- story by Nan Parati, photos by Ellis Anderson
Well see, what happened was that Katrina slid 8 feet of water up under the door of my New Orleans house and, through a series of Baby-Jesus-inspired events I ended up living in Yankee-land, Massachusetts after 48 years of roaming the southern earth, and then, opening a restaurant after a similar 48 years of never even considering owning a restaurant. Major events sometimes bring shocking results.
So, 11 years later, through a series of aging-parents-related events, I’m still living in Yankee-land with a two-month annual reprieve in New Orleans to work on the Jazz Fest. And when the sun FINALLY returns to squint at New England about March first of every year, my thoughts turn southerly, and sitting high on the ladder of places I feel calling my soul is Bay Saint Louis, Mississippi.
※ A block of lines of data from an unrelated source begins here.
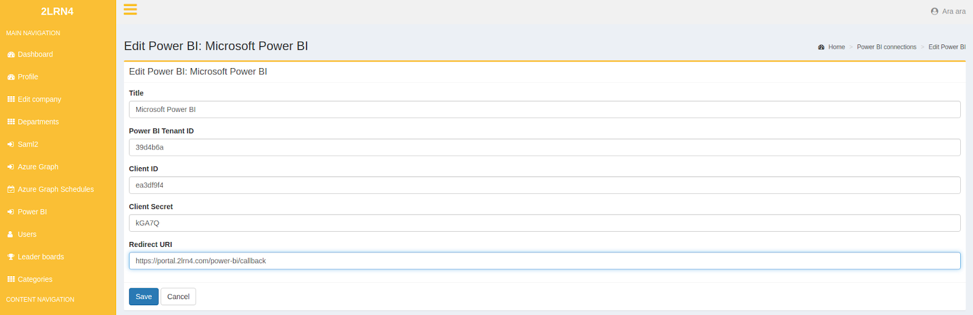
Task: Click the Saml2 sign-in icon
Action: [11, 145]
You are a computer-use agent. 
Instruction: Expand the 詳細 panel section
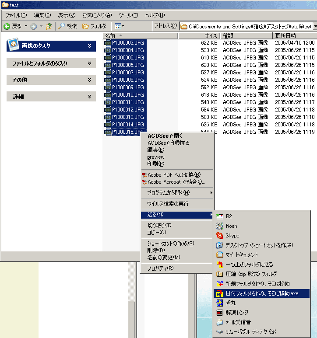click(x=89, y=97)
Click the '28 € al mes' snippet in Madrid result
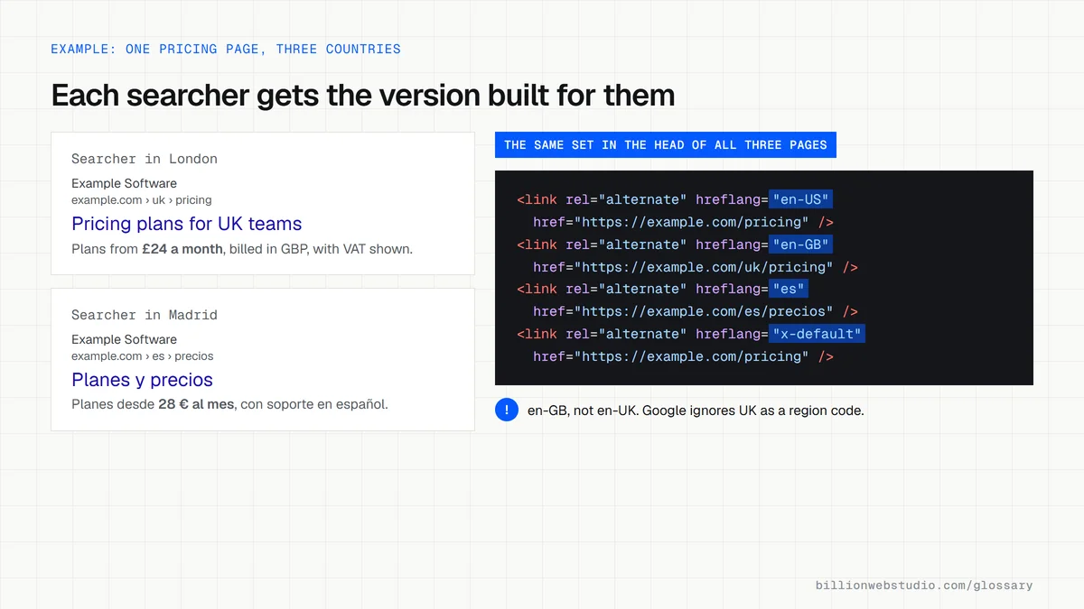The image size is (1084, 609). [x=196, y=404]
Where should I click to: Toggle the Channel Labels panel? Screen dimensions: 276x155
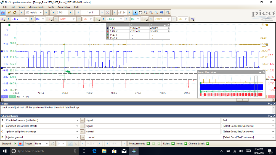coord(207,143)
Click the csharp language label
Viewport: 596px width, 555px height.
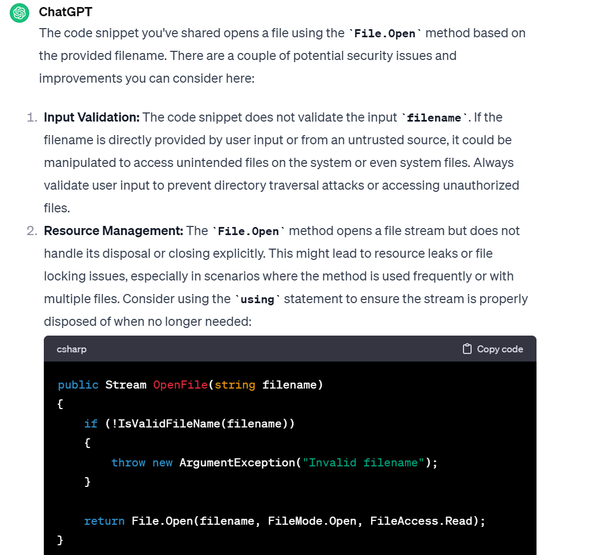[72, 349]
Then you’ve got your restaurants on the beach. My particular favorite is any one of them where you can sit outside and feel the Gulf while you eat. We have oceans in Massachusetts, but they come with ice at the Jazz Fest time of year and it’s a whole different experience.
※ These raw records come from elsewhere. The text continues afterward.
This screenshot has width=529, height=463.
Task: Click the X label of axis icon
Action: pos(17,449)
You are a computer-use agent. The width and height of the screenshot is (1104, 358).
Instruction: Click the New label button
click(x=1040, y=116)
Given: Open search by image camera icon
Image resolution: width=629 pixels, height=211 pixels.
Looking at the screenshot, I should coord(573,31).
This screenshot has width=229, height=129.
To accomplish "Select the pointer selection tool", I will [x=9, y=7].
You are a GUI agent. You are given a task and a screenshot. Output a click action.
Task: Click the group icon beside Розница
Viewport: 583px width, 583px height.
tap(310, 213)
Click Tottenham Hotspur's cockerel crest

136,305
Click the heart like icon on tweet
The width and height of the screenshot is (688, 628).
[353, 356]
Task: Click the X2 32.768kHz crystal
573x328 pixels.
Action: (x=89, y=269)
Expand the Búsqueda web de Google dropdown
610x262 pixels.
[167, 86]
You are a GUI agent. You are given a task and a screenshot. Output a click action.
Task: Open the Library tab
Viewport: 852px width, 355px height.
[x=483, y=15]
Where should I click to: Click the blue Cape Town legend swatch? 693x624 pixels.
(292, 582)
Once at the Buttercup (not on the beach but a great place to eat nonetheless) the waitress asked me if I needed any civilware. I love that and have since trained the waitresses at my restaurant to use the same word when passing out utensils. You can’t call customers “baby” up North, but you can use the word “civilware.” It’s my own quiet toast to colorful Southern speech.
Then there are the big-ass trees out in front of the church on Main Street. I just like those trees. I even liked them before Katrina. They have a lot of character and Spanish moss.
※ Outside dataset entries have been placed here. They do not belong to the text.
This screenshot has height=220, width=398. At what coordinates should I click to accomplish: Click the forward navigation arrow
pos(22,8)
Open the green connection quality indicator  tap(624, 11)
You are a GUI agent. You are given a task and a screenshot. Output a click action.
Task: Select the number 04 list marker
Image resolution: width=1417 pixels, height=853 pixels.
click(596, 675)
Then you’ve got your trains in Bay St. Louis and how they blow their horns in the wee hours and make you feel like you need to get up and go someplace far away into the night and meet some kind-hearted strangers somewhere. You’ll stay with them for awhile and then you know you’ll have to be off again. All of that in a train horn, heading across the bay.
Then there’s all the people you meet when you go out on Second Saturdays. Good-hearted, well-intentioned people dressed in festive colors. The men are all quiet and the women talk like they belong in a Minrose Gwin novel read aloud on Ellis and Larry's porch. The Bay St. Louis accent is different from the New Orleans accent and it’s charming in its own very Southern happy way.
Then get yourself some bread from the Serious Bakery place. Get the one with all the seeds. It’ll keep you regular.
Oh! While you’re at Ellis’s house, go with her on a dog walk. She’s got one or two or 12 dogs hanging around her house now and always has. While you’re on the walk, amble on over to the beach and see what washed up. Once I found a nutria skull that I took back to Massachusetts and gave to the local trapper-guy who holds animal-skull-identifying contests at the county fairs every year. Nobody ever guesses the nutria skull. He likes me for that.
And then after you’ve done all of that, you go back to New Orleans and get back to work, but with your soul soothed and all your fears carried out to sea at sunset. If you can, get two or three trips like that in a year, but even if you only get one, it’ll do you right.